Tuesday, 30 June 2015

Being one of the Queen’s Young Leaders: the power of sharing personal experience.




- Nicola Byrom

Last week was exhilarating, exciting and empowering. I spent the week with amazing young people from across the commonwealth. We were bought together through a celebration of the work that young people are doing to improve their communities in countries from Namibia to Vanuatu, from Mauritius to Sri Lanka. These people, may I call them friends, were working on many varied projects; for example, Barkha Mossae advocates for Small Island Developing States and encourages young people to take an interest in the state of the oceans, Nosipho Bele runs an education programme in called Mentor Me to Success and Salman Ahmad co-founded the GADE Foundation to encourage young people to become more involved in enterprise. We shared one thing in common; a fundamental belief that if you want to see change in the world, you need to roll up your sleeves, get stuck in and make it happen.

The Queen Elizabeth Diamond Jubilee Trust, Comic Relief and the Royal Commonwealth Society bought us together for a week in London to help us establish a long-lasting network of support around the commonwealth and strengthen our leadership skills to give us the confidence, knowledge and enthusiasm to tackle new challenges as our work develops. Over the week I met Her Majesty the Queen, quizzed David Cameron about early intervention for mental health, took part in an amazing leadership training programme at Cambridge University, visited the Royal Society and the Commonwealth Secretariat, and talked about mental health in the LGBTQIA+ community at the Metro Charity on the day that USA supreme court ruled that same-sex marriage is a legal right! For me the week achieved all it set out to do, and much more, but more than anything encouraged me to reflect again the way we talk about mental health.
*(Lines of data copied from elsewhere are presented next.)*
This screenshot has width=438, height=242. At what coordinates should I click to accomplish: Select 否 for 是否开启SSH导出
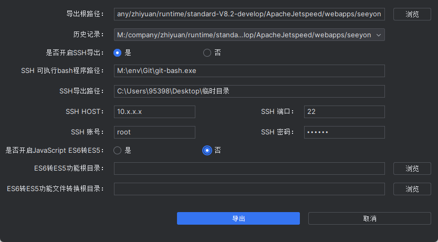click(207, 52)
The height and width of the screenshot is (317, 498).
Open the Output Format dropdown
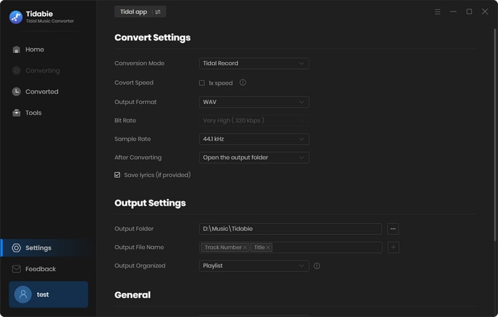click(x=254, y=102)
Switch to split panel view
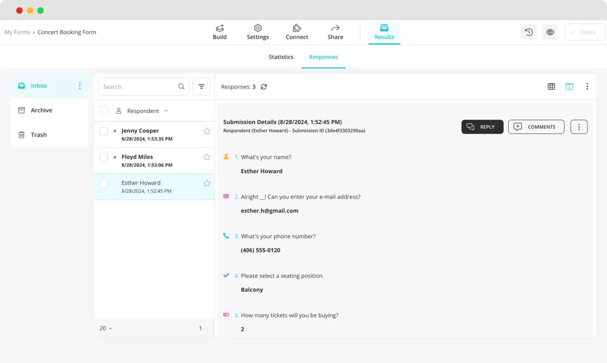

I was the only Young Leader working explicitly on issues of mental health. I spoke with many Young Leaders from countries where disclosing mental health difficulties may still mean complete social exclusion. I was startled to learn that many of my new friends look at the UK for an example of how society and health services need to treat mental health. Our responsibility, in the UK, to normalise conversation about mental health, stretches far beyond our own shores: the world is watching and waiting for a viable template.

I spent the week talking about the work that Student Minds does and about why it is important to give students the skills, knowledge and confidence to talk about mental health. I also spent the week listening. In every conversation I heard the same pattern of response. Everyone had a thought or experience to share about mental health; they had or were struggling through their own difficulties, they had friends or family who had experiences difficult times or they recognised the impact that stressful environments have on their own mental wellbeing. These were quiet conversation, elicited because my confidence in talking about my own mental health difficulties, said “it is okay to talk about this.” These conversations reminded me that while we need to shout about mental health from the roof tops and bold examples of personal experience from respected celebrities, we also need to listen. Sharing personal experiences of mental health difficulties can create space for others to fill.